WHAT MAKES WRITING ENGAGING?

'A lady who writes, and whom I admire very much, wrote me that she had learned from Flaubert that it takes at least three activated sensuous strokes to make on object real; and she believes that this is connected with us having five senses. If you're deprived of any of them, you're in a bad way, but if you're deprived of more than two at once, you almost aren't present.' 
Flannery O Connor, 'The Nature and Aim of Fiction' in Mystery & Manners, p.69. 

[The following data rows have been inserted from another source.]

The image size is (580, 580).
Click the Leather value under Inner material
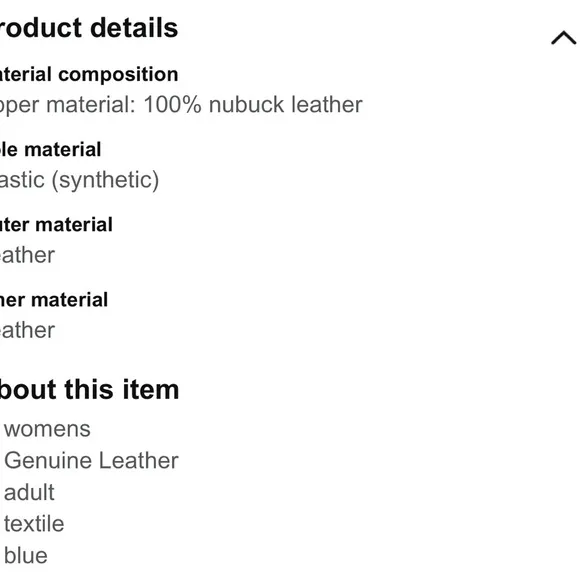27,330
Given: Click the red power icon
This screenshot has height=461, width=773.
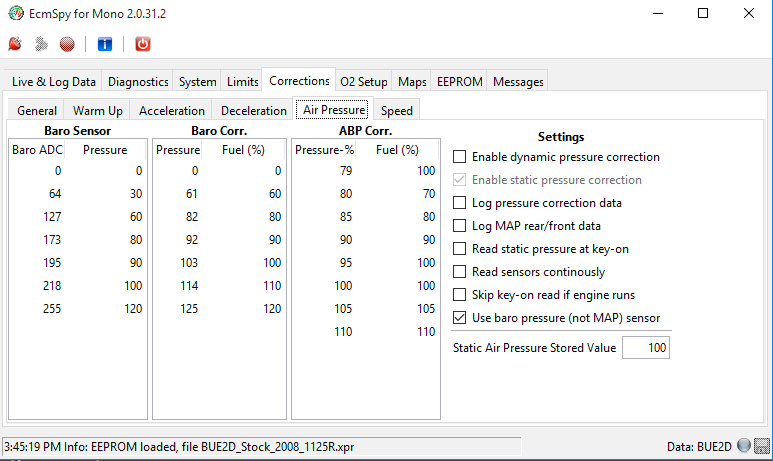Looking at the screenshot, I should pos(142,44).
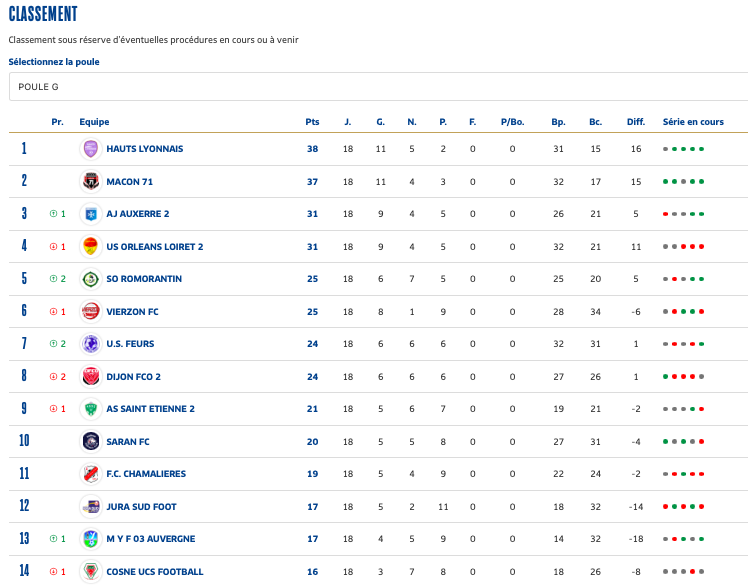Screen dimensions: 748x586
Task: Click the rank-down indicator beside Dijon FCO 2
Action: pyautogui.click(x=57, y=377)
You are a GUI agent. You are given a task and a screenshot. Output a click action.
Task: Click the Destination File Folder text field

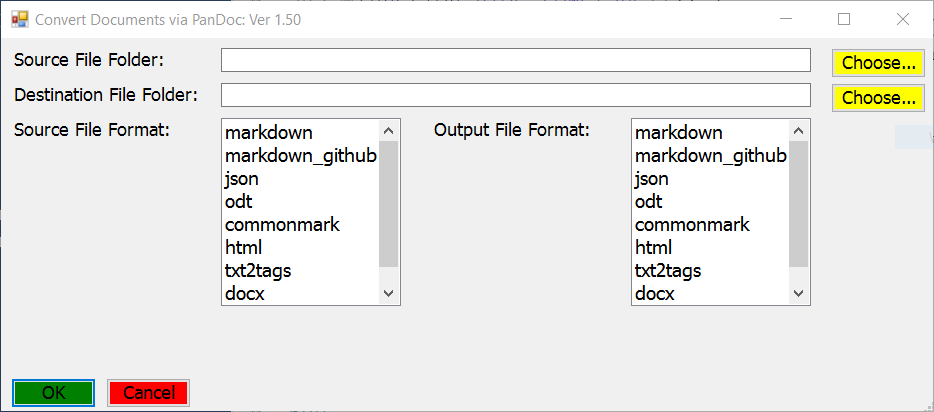(x=515, y=95)
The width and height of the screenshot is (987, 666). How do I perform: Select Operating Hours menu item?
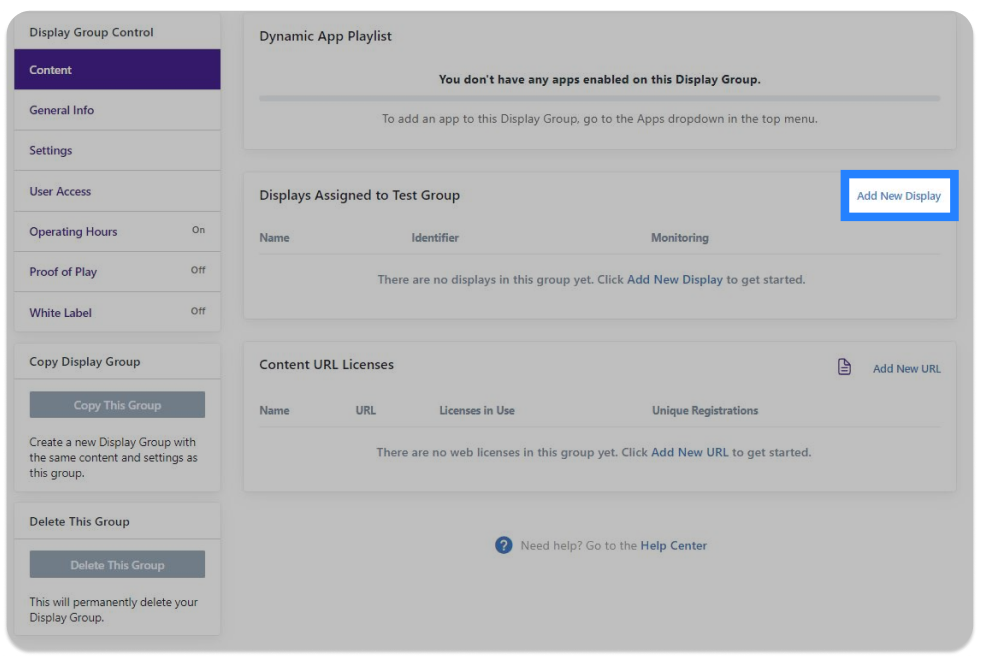(x=117, y=232)
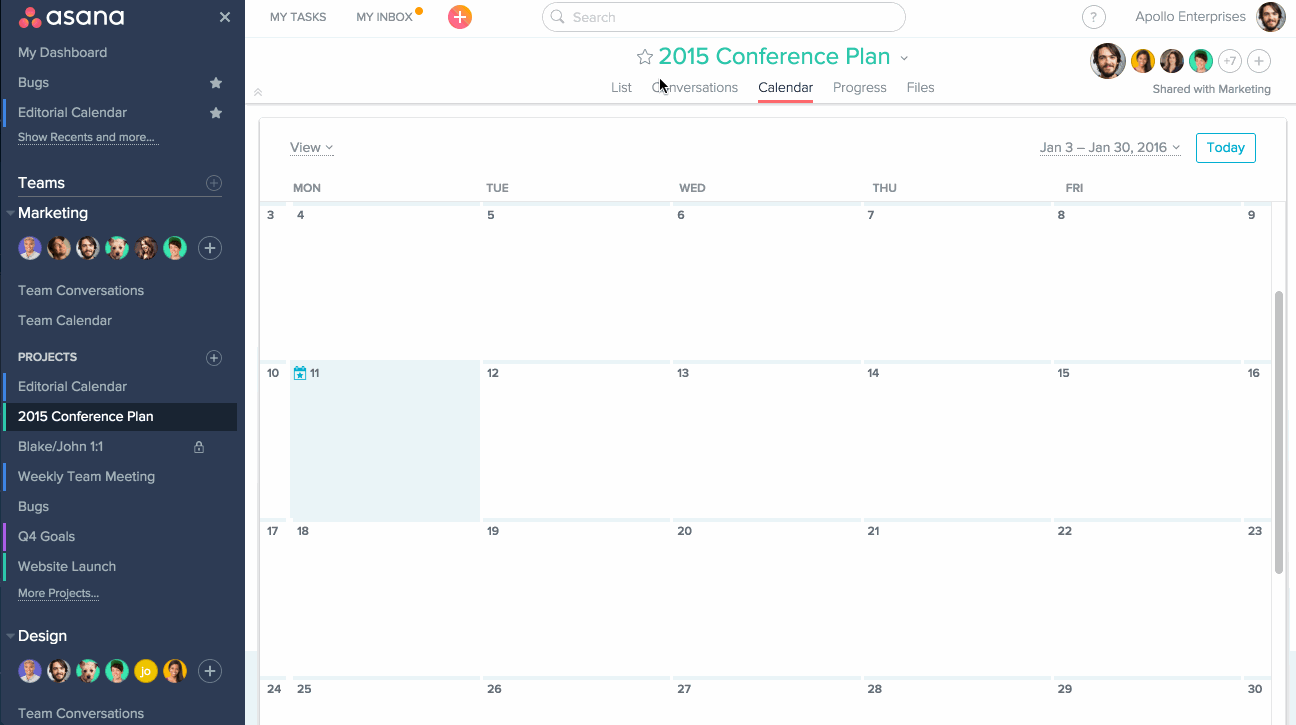Click the +7 additional members badge
The image size is (1296, 725).
tap(1230, 61)
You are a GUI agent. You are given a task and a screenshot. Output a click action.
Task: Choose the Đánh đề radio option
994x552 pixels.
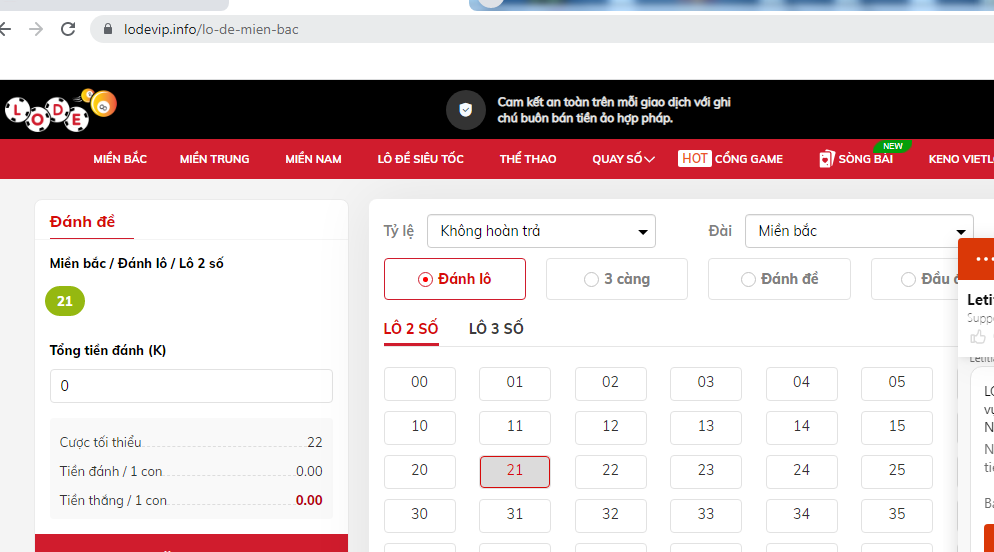[779, 279]
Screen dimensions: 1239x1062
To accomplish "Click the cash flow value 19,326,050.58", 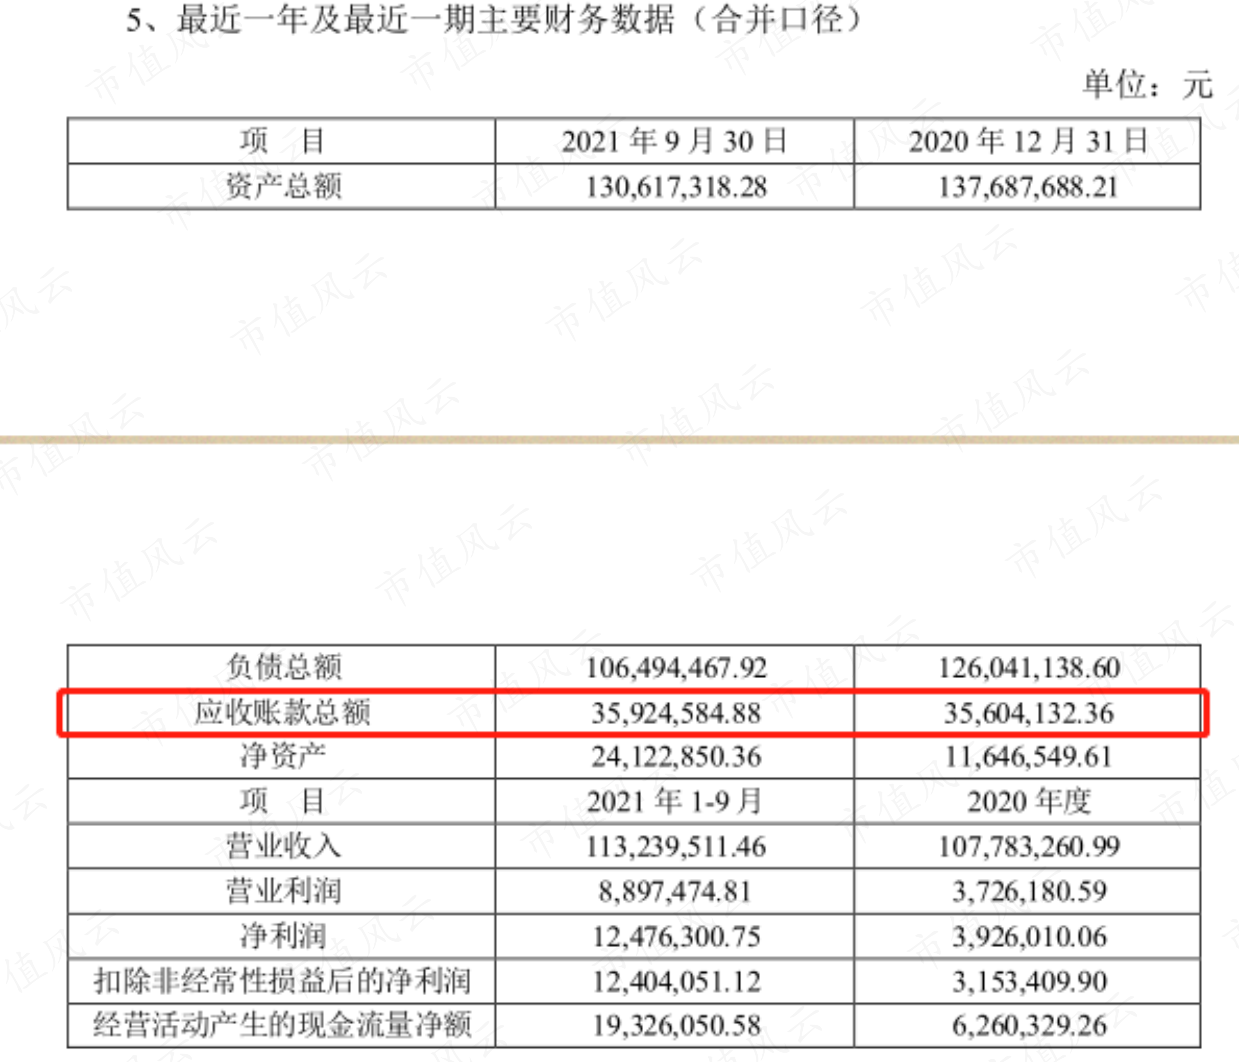I will tap(676, 1025).
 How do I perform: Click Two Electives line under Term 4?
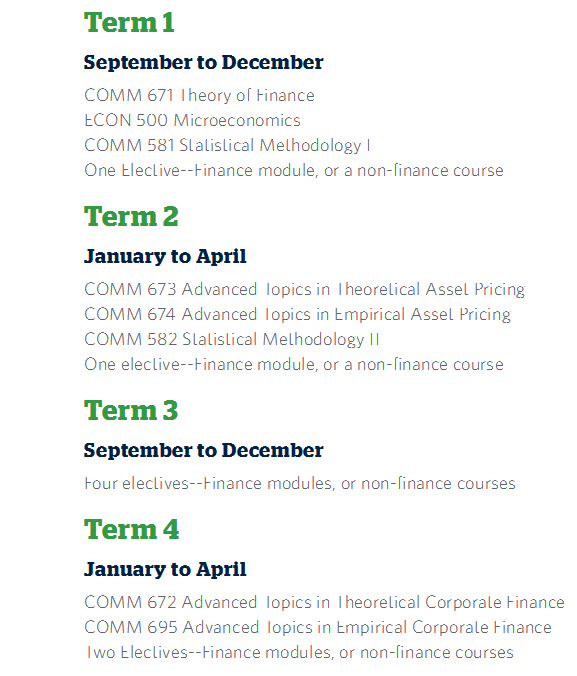(300, 653)
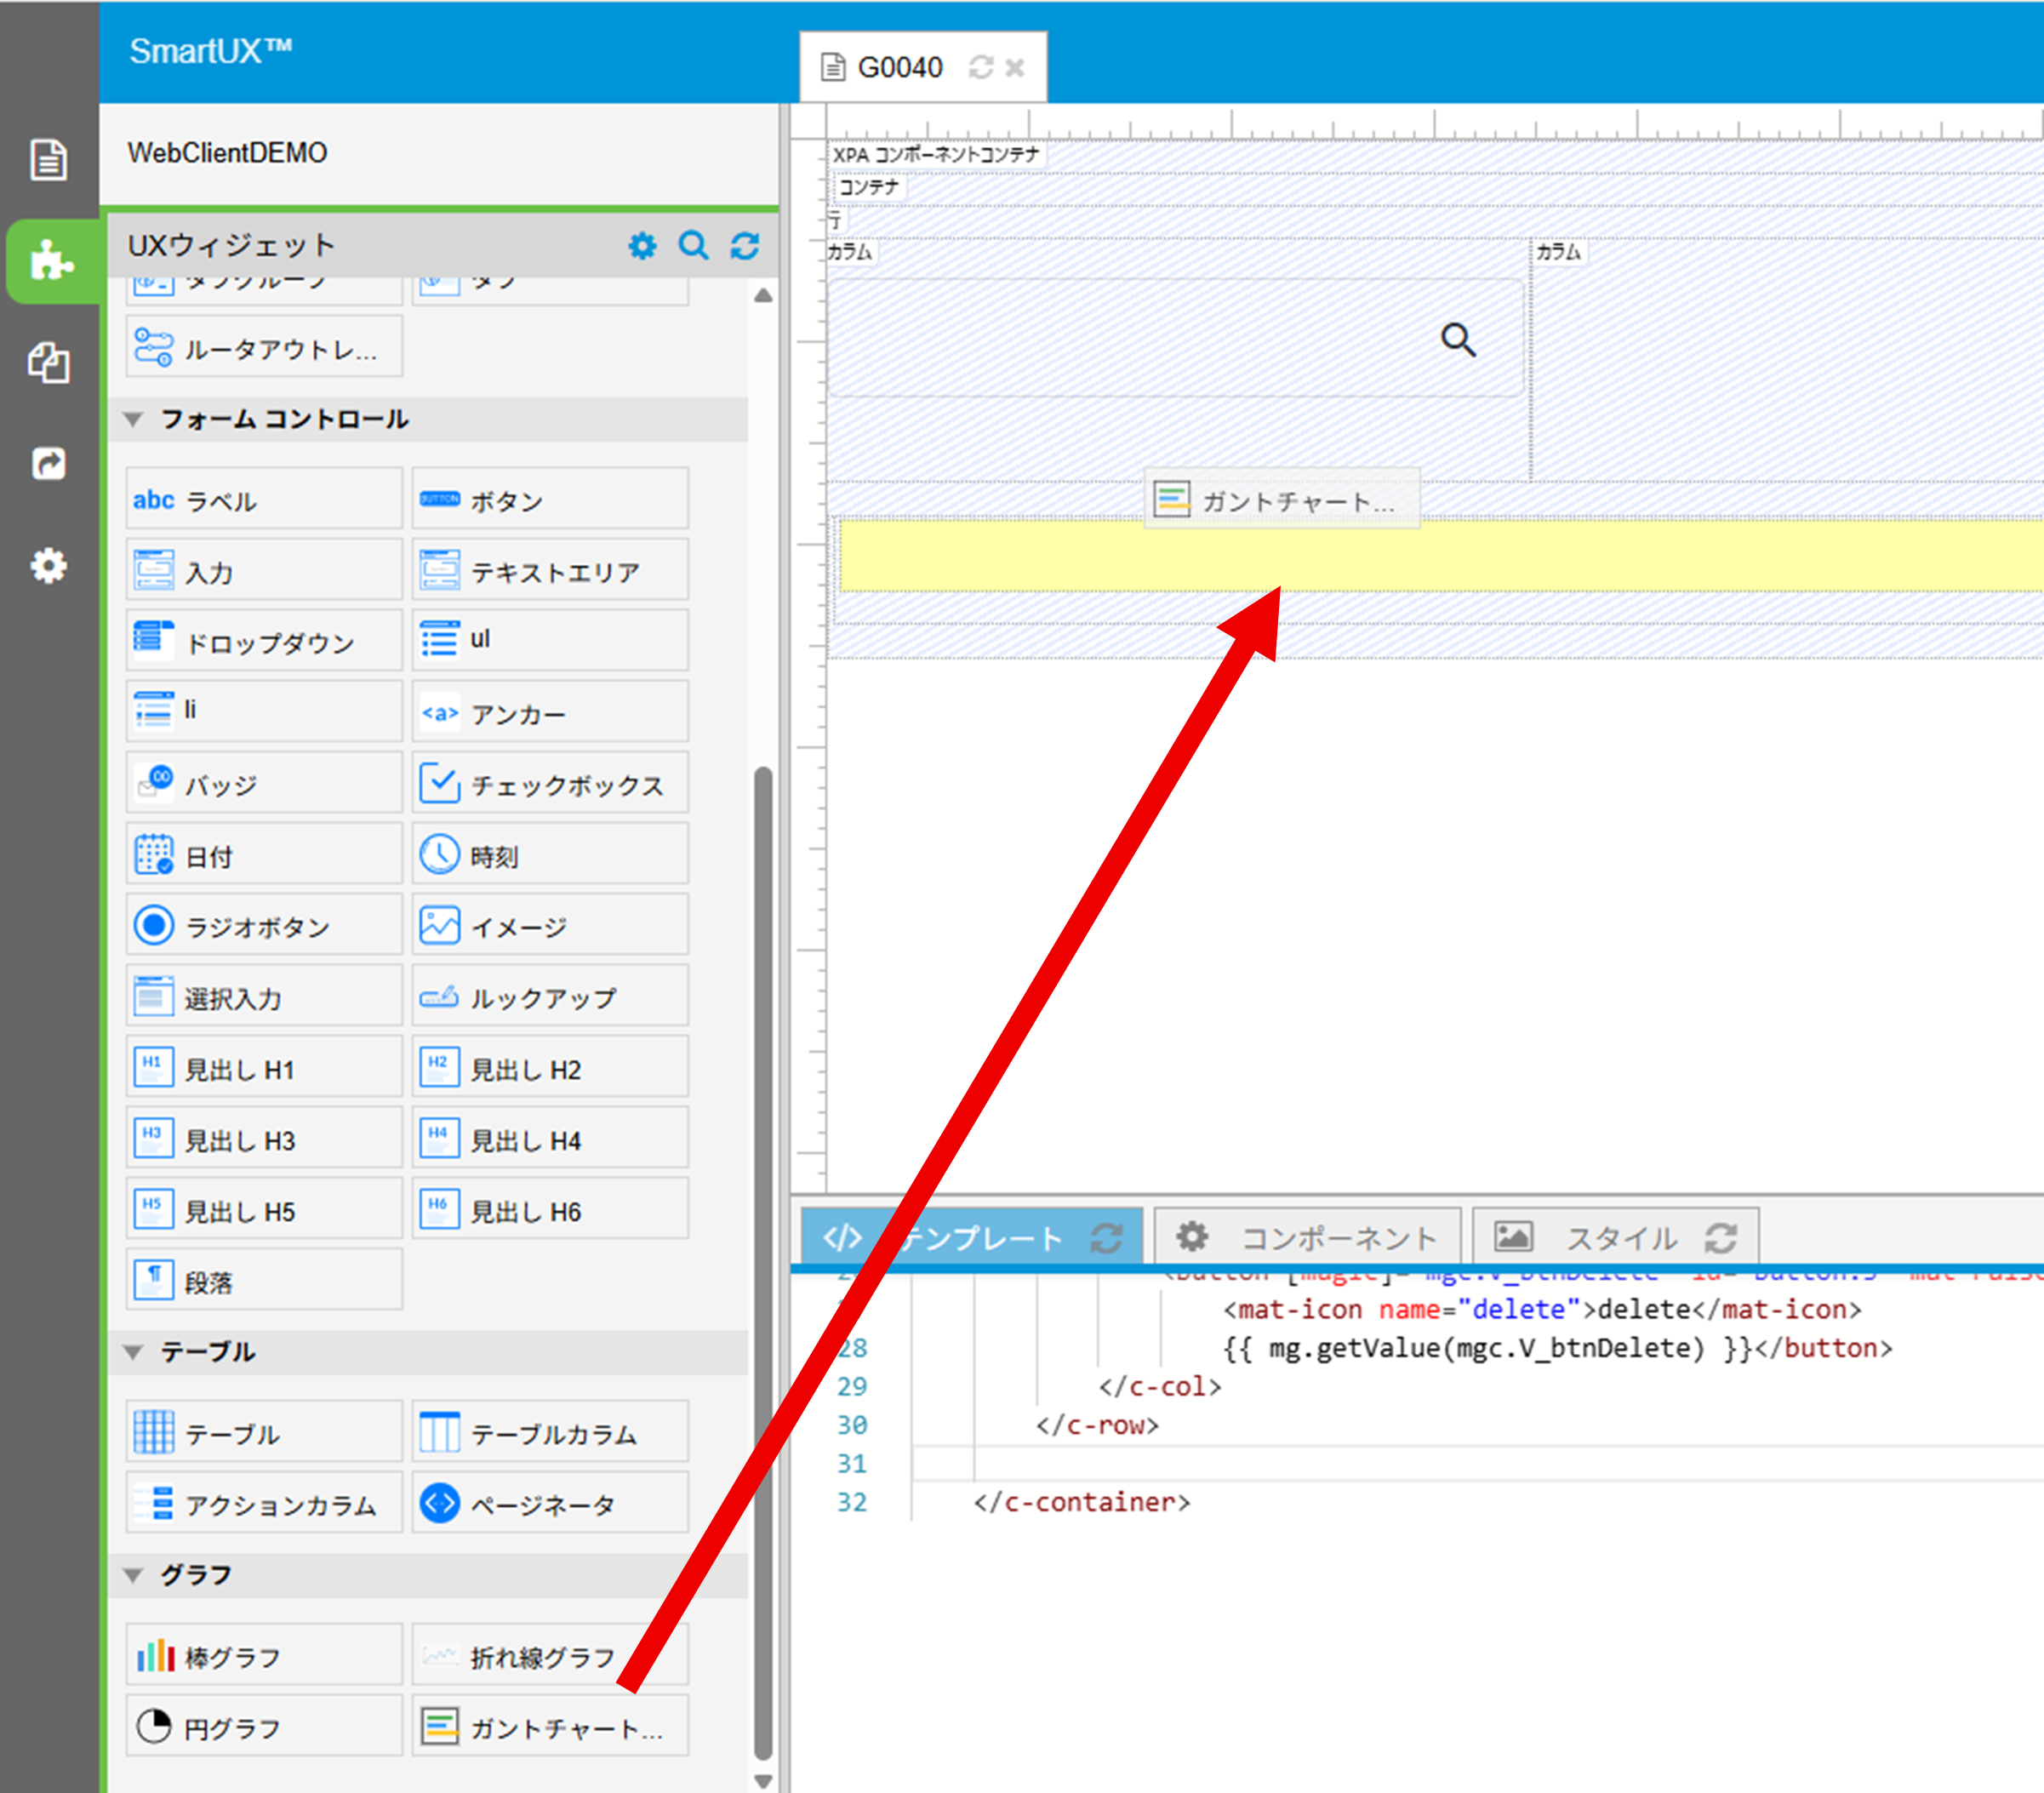Screen dimensions: 2044x1793
Task: Close the G0040 tab
Action: pyautogui.click(x=1015, y=68)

THE IMPORTANCE OF INHABITING A STORY

'To be without a story is to live without any type of script that might help us know who we are and what we're about. We flail and meander. We frantically try on roles and identities to see if they fit. To be character-ized by a story is to have a name, a backstory, a project - all of which serve as rails to run on, something stable and given that we count on. We can be known because there's someone to know.' 
James KA Smith, On the Road with Saint Augustine, p.163.